(column for 08/26/07)
What Were They Thinking?” by Jeffrey Pfeffer, Harvard Business School
Press, $25. At the author’s suggestion, look at the chapter titles and read those that fit
the situation that confronts you. Mr. Pfeffer isn’t offering one-size-fits-all solutions –
he’s offering an abundance of ideas to get you thinking about what may work in your
company. He knows that common sense and careful thought don’t show up in the data,
charts and the surveys you look at, but you need them to make the right decisions.

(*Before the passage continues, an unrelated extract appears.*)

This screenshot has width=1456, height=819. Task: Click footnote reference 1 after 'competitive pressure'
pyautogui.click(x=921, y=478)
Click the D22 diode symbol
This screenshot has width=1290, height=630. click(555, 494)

He encourages thinking about the long-term ramifications of cost-cutting
measures because businesses can’t shrink their way to greatness. This is particularly true
when looking at wage and benefit cuts. It’s easy to think that profits will increase if you
cut wages and benefits – or downsize your workforce. The flip side is the effect on
productivity and retention. Cut compensation and watch productivity fall, while turnover
climbs. When you downsize, the workload doesn’t change. You’re TELLING survivors
to do more with fewer resources. Productivity suffers and employees, tired of working
longer hours, leave. What ARE you thinking?

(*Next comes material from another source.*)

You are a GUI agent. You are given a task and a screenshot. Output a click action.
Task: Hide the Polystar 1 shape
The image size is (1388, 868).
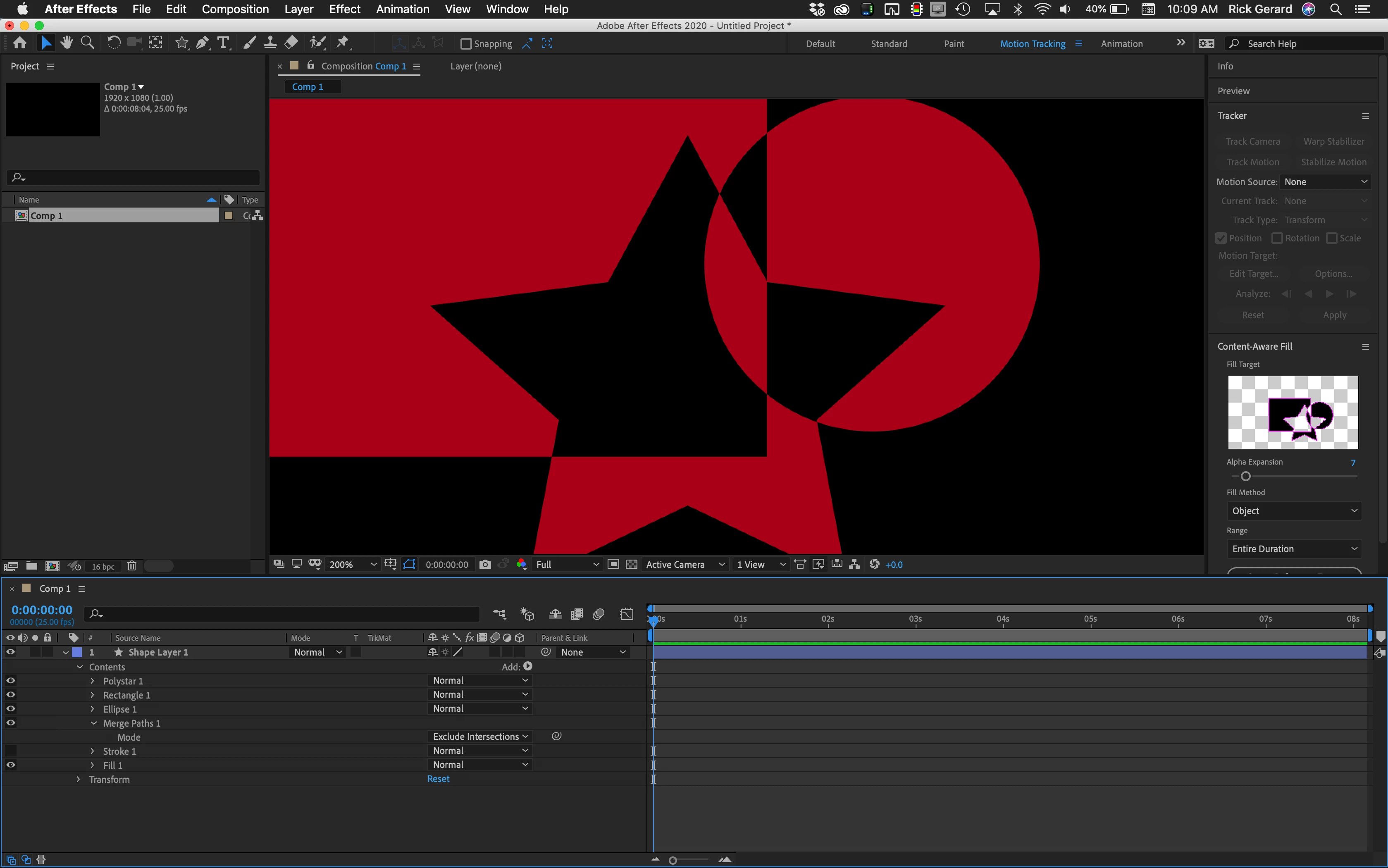[10, 681]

Chapter 4, “A Blueprint for Success” is a must-read for any executive thinking of
cutting the company’s training budget. Training has three positive effects: 1. People
learn skills and apply knowledge essential to keeping the company competitive. 2. By
investing in your people, they will invest in the company. They will work harder and
own their jobs because they are offered opportunities to apply new knowledge. Turnover
will decrease. 3. Training builds self-confidence. Your employees will be better
prepared for growth assignments. You’re building your internal management talent pool.
Chapter 23, “Dare to be Different” offers a number of insights: “You cannot
benchmark your way to the top.” Benchmarking means you are only following the
leader. You’ve disguised “we’re behind the competition” as continuous improvement.